• [Required work]:
Reproduce the rows below word for word, leaving out the pictures.

• [Records supplied]:
## start
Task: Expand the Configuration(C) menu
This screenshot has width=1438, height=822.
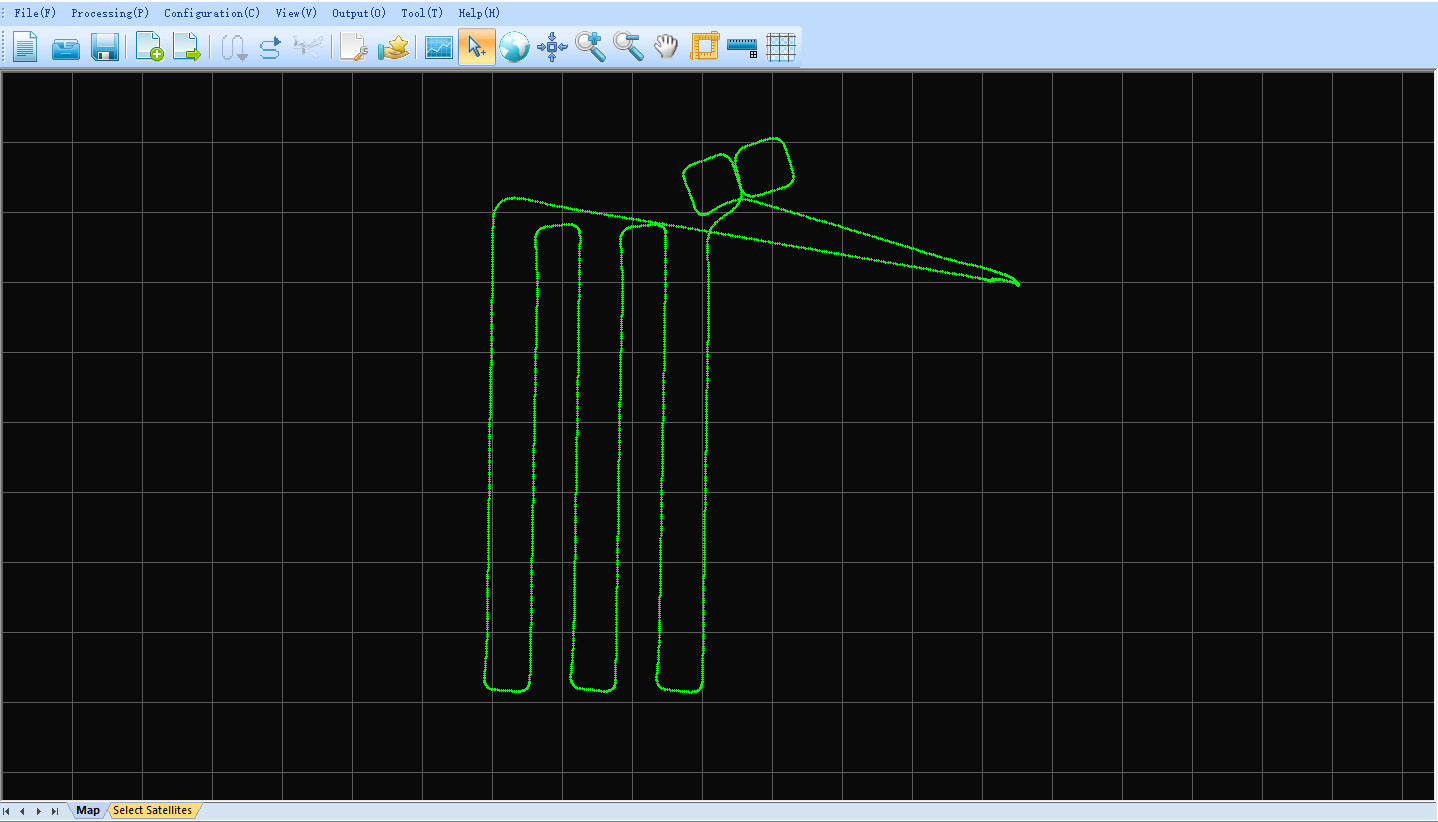Action: coord(212,13)
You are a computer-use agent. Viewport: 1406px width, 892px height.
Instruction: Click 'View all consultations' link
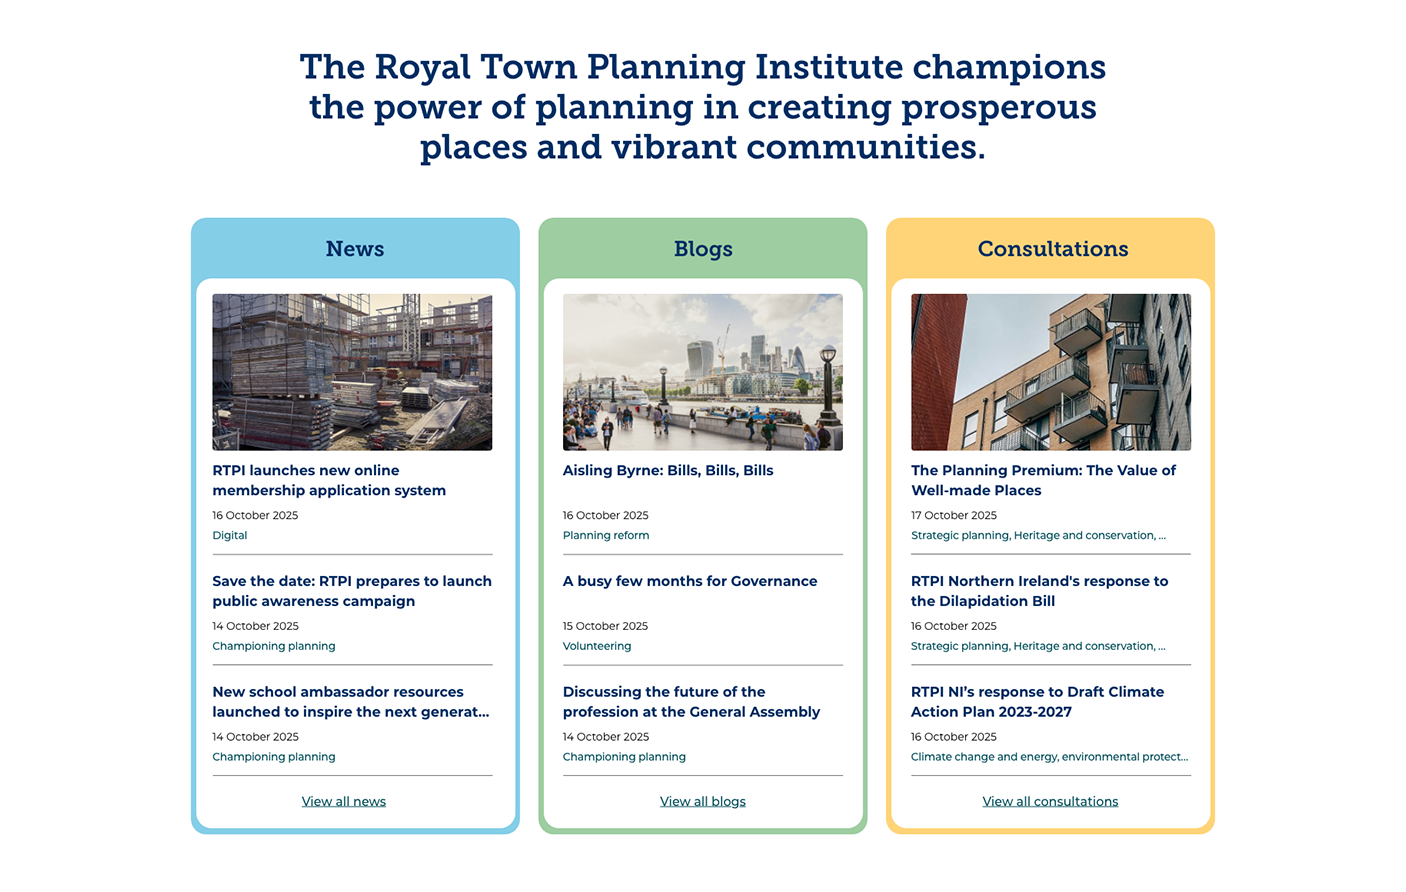tap(1050, 801)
## end
• [Final result]:
Task: Expand the Configuration(C) menu
This screenshot has width=1438, height=822.
Action: coord(212,13)
You are a computer-use agent. Viewport: 1406px width, 892px height.
Instruction: Click 'View all consultations' link
tap(1050, 801)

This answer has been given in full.